Шекспир отвесил книксен, очень смешно подволакивая при этом колено, словно Байрон, смотревший пред собой в тот момент отрешенно, не исключено, что с несколько оскорбительным оттенком. Более всего меня интересовала реакция Пушкина. Но он, кажется, даже не понял, о чем речь.

– Яволь, – невольно съязвил я. – Мой дядя самых честных правил…

Толстой поджал губы, как бы давая понять, что русским гениям на Олимпе и так тесно. Не продохнуть. Олимп один, а этих русских, знаете ли…

– Раз уж столь высокое собрание обратило внимание на мою скромную персону, то… – начал было я.

В этот момент Данте устало прикрыл глаза и то ли зевнул, то ли произнес сакральное «mama mia». А Пушкин – готов дать руку на отсечение, как Сааведра! – стал рисовать на скатерти профили повешенных.

– …то позвольте мне объясниться.

Вежливое молчание воцарилось за столом.

– Я, – сказал я, – я…

– Вы аристократ?

Мне показалось, вопрос прозвучал из-под ладони el Dante.

– Да. То есть нет. В смысле…

– Бедное внебрачное дитя. Почти всем присутствующим здесь это так или иначе знакомо.

Взрыв смеха сотряс низенькую залу. Сморкались, кашляли и утирали слезы долго.

Я выжидал до тех пор, пока в наступившей тишине явственно не стал различим скрип плетеного кресла. На котором отрешенно, будто даун, раскачивался лорд.

– Я счастлив присутствовать в столь избранном обществе, среди признанных олимпийцев, среди элиты элит. Это было мечтой всей моей жизни. Понятно, что столь дерзкая мечта могла осуществиться разве что во сне. Собственно, так и произошло. Прошу понять меня правильно, но вы все у меня в гостях.

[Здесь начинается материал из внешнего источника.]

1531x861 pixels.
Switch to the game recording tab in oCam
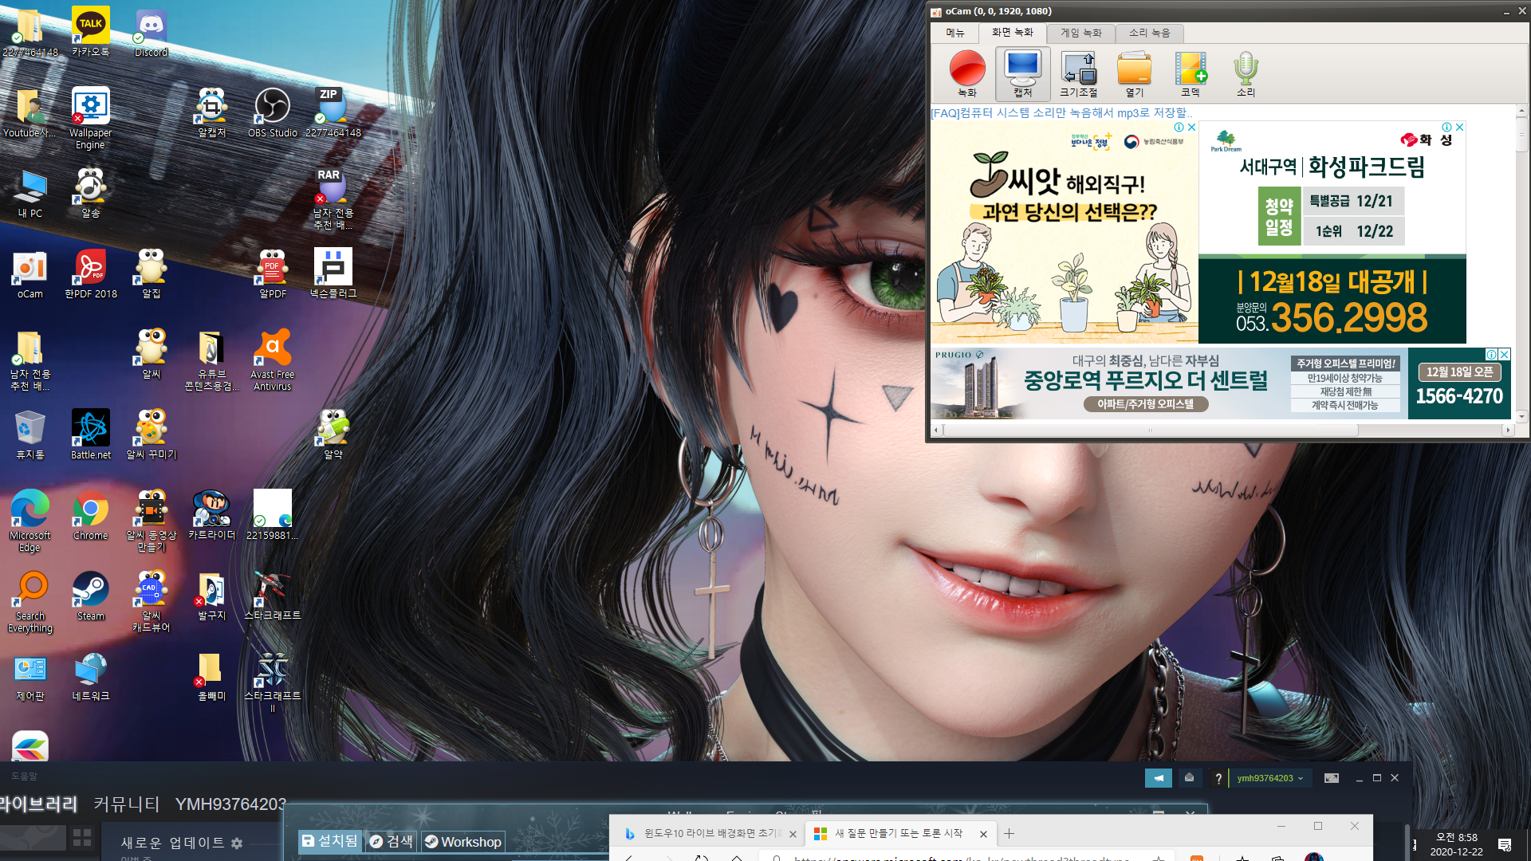(x=1080, y=33)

И потому только, разумеется, что я побывал в гостях у каждого из вас. Вы ко мне, можно сказать, с ответным визитом.

Тут только Пушкин поднял на меня глаза.

– Да, именно я, Платон Скарабеев, собрал вас всех здесь. Гомер к этому событию не имеет никакого отношения. Он был приманкой. Выполнял роль наживки. Червяка, если на то пошло. Ибо: рыбак рыбака видит издалека.

И что я вижу, господа?

Вы ведете себя так, как повели бы себя в жизни. Лев Николаевич, перед вами же Пушкин! Александр Сергеевич, на вас смотрит сам Гомер! Что за пургу вы гоните насчет литературы! Я думал, что вы, светила, давшие в творениях своих бессмертные образцы личности, – я думал, что вы скажете мне, человеку XXI века, огромное человеческое спасибо за возможность посмотреть друг на друга. Вы же ступени, по которым человечество выбирается из ада. И что я вижу, надменные вы мои?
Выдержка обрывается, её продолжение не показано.